In the time tested form of the parliamentary system of governance there is the concept of Cabinet Responsibility (Ministerial Responsibility) where ministers are said to be ‘collectively responsible’ for government policy. In Sri Lanka’s fast evolving constitutional form of government – particularly under President Mahinda Rajapaksa – the cabinet itself has become a tremendous joke with over 100 members of parliament being included in it but in reality none of them possessing any real administrative power.
The system of governance has been reduced to a political circus with a one ring master, Mahinda Rajapaksa, cracking the whip and which way he will crack it, no one really knows. Some of the ministerial antics are unique by 21st Century standards. Summary justice in the form of assault of officials who had not complied with requests made; tying an official to a tree for not being punctual at a committee meeting; the public declaration of a decision to break the legs of a journalist for ‘treasonable’ activities; a threatened suicide by fasting if the Secretary General of the UN does not comply with a demand made by a Sri Lankan minister are some of the best known instances.
In most cases whether fellow ministers extended their support to their colleagues is not known but the all powerful president has maintained a deafening silence leaving the public guessing whether these ministerial actions have the collective support of the massive cabinet. More important is what the government intends to do.
In recent times some contentious and contradictory statements have been made by ministers on issues of vital importance.

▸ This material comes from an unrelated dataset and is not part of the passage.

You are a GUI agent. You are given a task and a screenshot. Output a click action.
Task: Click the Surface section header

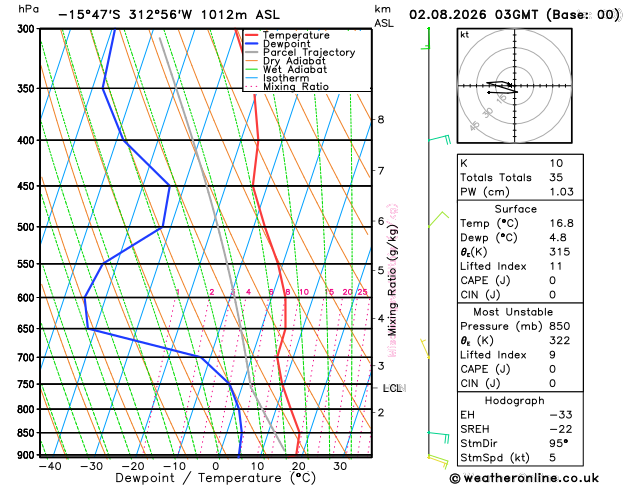515,209
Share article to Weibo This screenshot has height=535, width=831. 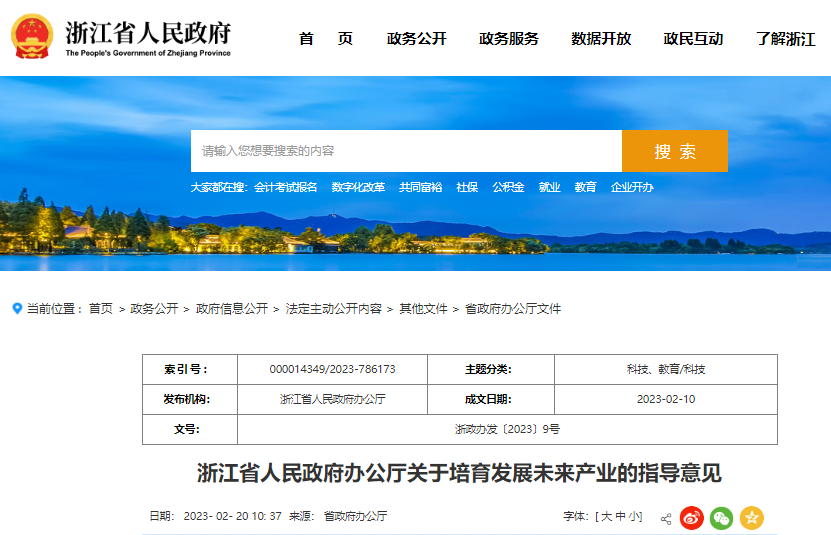pyautogui.click(x=692, y=518)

For example the Minister of State Plantations Mahinda Samarasinghe had made a statement prior to the Resolution against Sri Lanka being moved at the UNHRC sessions in Geneva asserting that India would be supporting Sri Lanka at Geneva. The Samarasinghe statement had infuriated Lok Sabha MPs of Tamil Nadu who created ugly scenes in the Lok Sabha which is said to have made the Indian government vote against Sri Lanka.
This should be considered as ministerial irresponsibility at its highest but in the Rajapaksa circus it has passed without a murmur.
There were great expectations by the Rajapaksa regime on the report of the Lessons Learnt and Reconciliation Committee (LLRC). It was expected to take the heat off the regime by some Western powers for ignoring the alleged violation of human rights by the Sri Lankan armed forces. To a certain extent, the LLRC succeeded with its recommendations for investigations into specific areas. The American sponsored European Union backed Resolution called for implementation of the LLRC recommendations along with accountability for alleged violations of human rights.
But now some ministers such as the Leader of the House Nimal Siripala de Silva and Prof. G. L. Peris are saying that the government is not bound to implement all recommendations of the LLRC and some are saying that the LLRC had gone beyond it mandate in making some recommendations. The final arbiter on all significant Sri Lankan matters remains silent while there is a roaring public debate on the issue. The fallout of this confusion and studied silence (of the President) on international pursuers of the anti-Sri Lankan Resolution is likely to be evident soon.
The Rajapaksa regime has been adept in warding off existing crises by burying them under newly emerging crises, not resolving them but only compounding them. The most serious crisis it faced was the spontaneous outbreaks of public protests against the impact on the drastic fuel hikes that were imposed. It had no effective response to this crisis other than to offer subsidies to affected sections of the community. Whether these subsidies were ever given or not is not known, but time will tell.
However, the anti Sri Lankan Resolution on human rights moved in Geneva saved the day for the regime. Patriotic fervour was whipped up, mobs transported – bus loads to Colombo diverted public attention – and the rising protests against the cost of living remain effectively buried to date.
To some observers of the Sri Lankan scene a strategy adopted by the government to avoid embarrassment and a run on its popularity appears to be the pronouncement of stupid declarations and condemnations made by its ministers which effectively detracts public attention from much more vital issues
The latest issue has been sparked off by a stupid claim by Minister Bandula Gunewardena that a family of three members can live on Rs.7500 a month, the amount being sufficient for basic needs such as food. The Minister a former tuition master in a private tutory claims he holds a degree in economics. He would have done better if he had a GCE O’Level pass in home science. In a TV debate his main argument was the price list of food caterers to university hostels and canteens. The minister should be aware that the public is not as naïve to believe that government food tenders are granted not so much on the price list of food items but on much complicated matters such as deals between the caterers, politicians and bureaucrats.
Even more elementary is that caterers buy food at wholesale prices which makes a world of a difference from the housewife buying her daily needs at retail prices.
The debate should not have been about the stupid claim of a person being able to live on Rs. 2500 a month or Rs. 83 per day. Indeed the minister’s figures are below the official poverty line of the Census and Statistics Department – Rs 111 per day. But what they eat only these poor people know. Minister Bandula Gunewardena obviously does not.
Some of the poor such as families living on the streets such as near the Colombo Town Hall perhaps live on much less – food packets being provided regularly by sympathisers.
What is intriguing is why Minister Gunewardena chose the bottom end of the scale of earning of workers and not the upper end of the scale. With his government boasting 8.3 percent economic growth for 2011 he should have boasted about the prosperity of workers in this ‘Asian Miracle’.